The property’s assessed value equals the property’s base value (the property’s value at the time of purchase), plus an inflation factor determined by California’s consumer price index (CPI).
If the same owner has held the property since Prop 13 was adopted, then their home is taxed based on its assessed value in 1975. For reference, the average new U.S. home was selling for just over $42,000 in 1975, according to the U.S. Census.
The property’s assessed value may increase a maximum 2% each year, to compensate for annual inflation. However, it may change upon reassessment by the county assessor. A reassessment only occurs upon transfer of title, even if the property’s actual fair market value (FMV) is substantially higher than its assessed value.
Some transfers of title are excluded from reassessment, such as when a transfer occurs between an individual’s spouse, domestic partner or children. [Calif. Revenue and Taxation Code §63]
The property’s assessed value is not to be more than the current FMV, to be determined by an appraiser assigned by the county. Thus, during a recessionary period of price decline, if a property’s assessed value is higher than its market value, the assessed value is reduced to its reappraised value.
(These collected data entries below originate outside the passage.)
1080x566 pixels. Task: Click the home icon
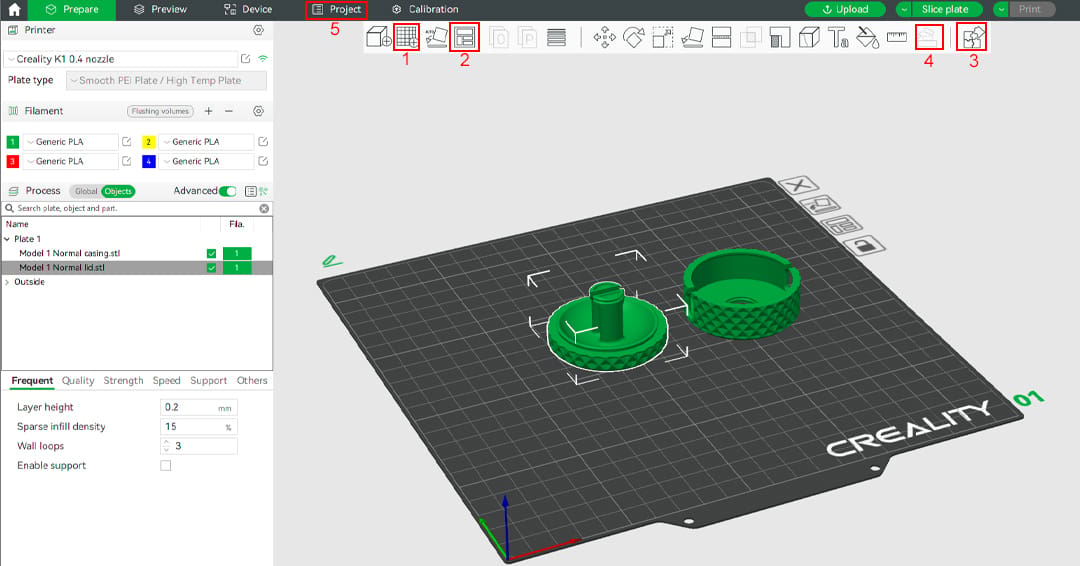(14, 10)
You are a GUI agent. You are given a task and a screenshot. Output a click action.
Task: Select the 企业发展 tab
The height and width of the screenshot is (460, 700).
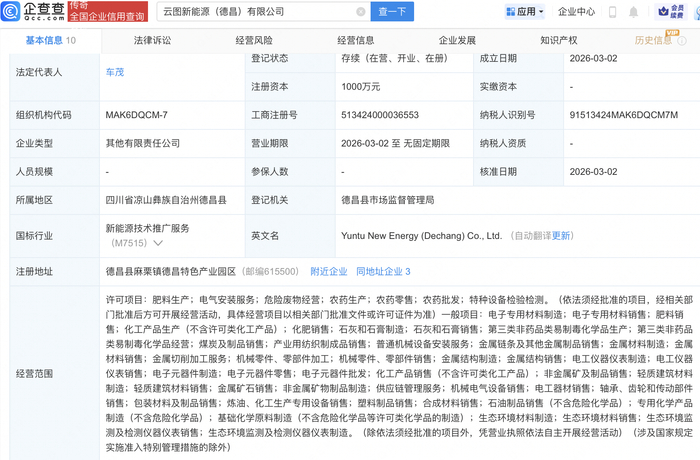click(457, 40)
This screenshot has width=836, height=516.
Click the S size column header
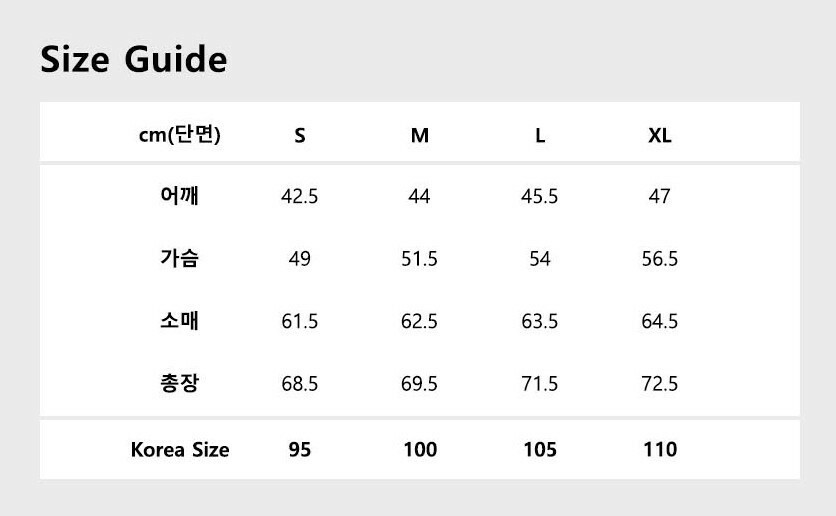[300, 136]
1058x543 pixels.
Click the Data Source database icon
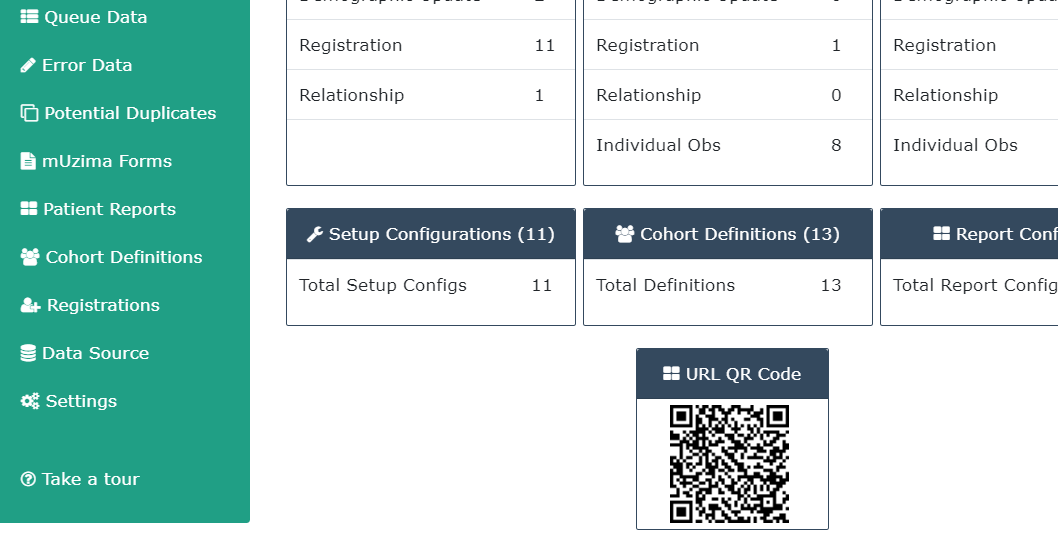[x=28, y=353]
The property is to be reappraised annually until the value exceeds its original assessed value, at which point the original assessment rules apply. [Rev & T C §51(e)]
Editor’s note — For an in-depth explanation of Prop 13, see: Prop 13, explained.
The good and the bad of Prop 13
Supporters of the rule say it:
- insulates older homeowners living on fixed incomes who may otherwise be unable to keep up with property tax increases;
- allows homeowners to plan for property tax payments; and
- encourages potential homebuyers to seek the tax benefits offered by Prop 13, fueling home sales.
Opponents of Prop 13 say it:
- is a regressive tax, as it disproportionately benefits established and wealthy homeowners over new homebuyers, owners of low-tier homes and renters;
- harms local economies since the lost tax revenue translates to fewer and lower quality public services;
- forces local governments to compensate for the lost tax revenue by instituting:
- more business taxes;
- higher sales taxes; and
- higher income tax rates;
- decreases turnover, since homeowners are rewarded in their tax bill for remaining in place; and
- allows for some major corporate and investment loopholes, allowing large corporations to benefit from reduced tax rates.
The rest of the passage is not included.